CHICAGO -- Sure, the thought has crossed Richard Savage's mind. How could it not? He was at the World Series in 1918, 1932, 1938 and 1945 and watched the Cubs lose each time. He has spent the past six decades waiting for them to get back.

So, of course, the man who has had 20 treatments for cancer in his eyelids and can't go much more than an hour between visits to the bathroom has wondered whether he will die before his beloved team wins the World Series.

"You know what the word fear is?" Savage asks as he leans forward on his front porch swing. "The Cubs have had several opportunities to have a team good enough to win the World Series and it hasn't happened. I truly fear that."

One of the oldest living Notre Dame alumni, Savage has memories of the Cubs that date back a decade before Babe Ruth's called shot and extend to a decade after Kerry Wood's 20 strikeouts, both games he says he attended. As a boy, Savage waited for his father to bring home the evening newspaper so he could check the score. As a teenager, he listened on the radio.

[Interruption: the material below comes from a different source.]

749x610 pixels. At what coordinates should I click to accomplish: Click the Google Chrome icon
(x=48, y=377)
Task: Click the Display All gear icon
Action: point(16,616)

And as the father of seven children, he watched on television. "I doubt there's anyone alive who has watched more Cub games than I have," Savage says.

These days, Savage doesn't live and die with every pitch like he did when he was younger. Physically, emotionally, he can't handle it anymore. And as much as he feels as though his life would be incomplete without the Cubs winning the World Series, "I've got a few more important things to worry about these days."

Like family. Savage is father to seven, grandfather to 30 and great-grandfather to 59. "And two more are in the oven," he says. Many of them share his love for Chicago's North Siders, including grandchildren Regan and Maddux, named after former Cubs pitchers Phil Regan and Greg Maddux.

Savage's memory is still as sharp as the break on a Kerry Wood slider. Born the year the Cubs last won the World Series, in 1908, Savage can just as easily share a story about Charlie Grimm or Hack Wilson as he can criticize players on this year's team. Kosuke Fukudome and Alfonso Soriano, in particular, are frequent targets.

On Fukudome: "He's always spinning around with this whirling nonsense. They have a batting coach. Why the hell can't they teach him to stop that?"

On Soriano: "He's had some big hits, he's a pretty good hitter, but he plays the field like a grammar school student."

Not surprisingly, a century of losing has taken its toll on Savage. Though the 2008 team appears to be one of the best teams in baseball, he isn't ready to crown the Cubs champions just yet. "If I go back to the beginning, my expectations were so high," Savage says. "But then as you mature, you become more realistic. I've realized, at this point, that we have a very good team. But we also have a bad schedule in front of us, just way too many away games.

"But hope springs eternal. I'm a nut on baseball. And the Cubs are my team. If you gave me one ticket for the Cubs and 10 for the Sox, I would take the one for the Cubs. That's just the way I've always been."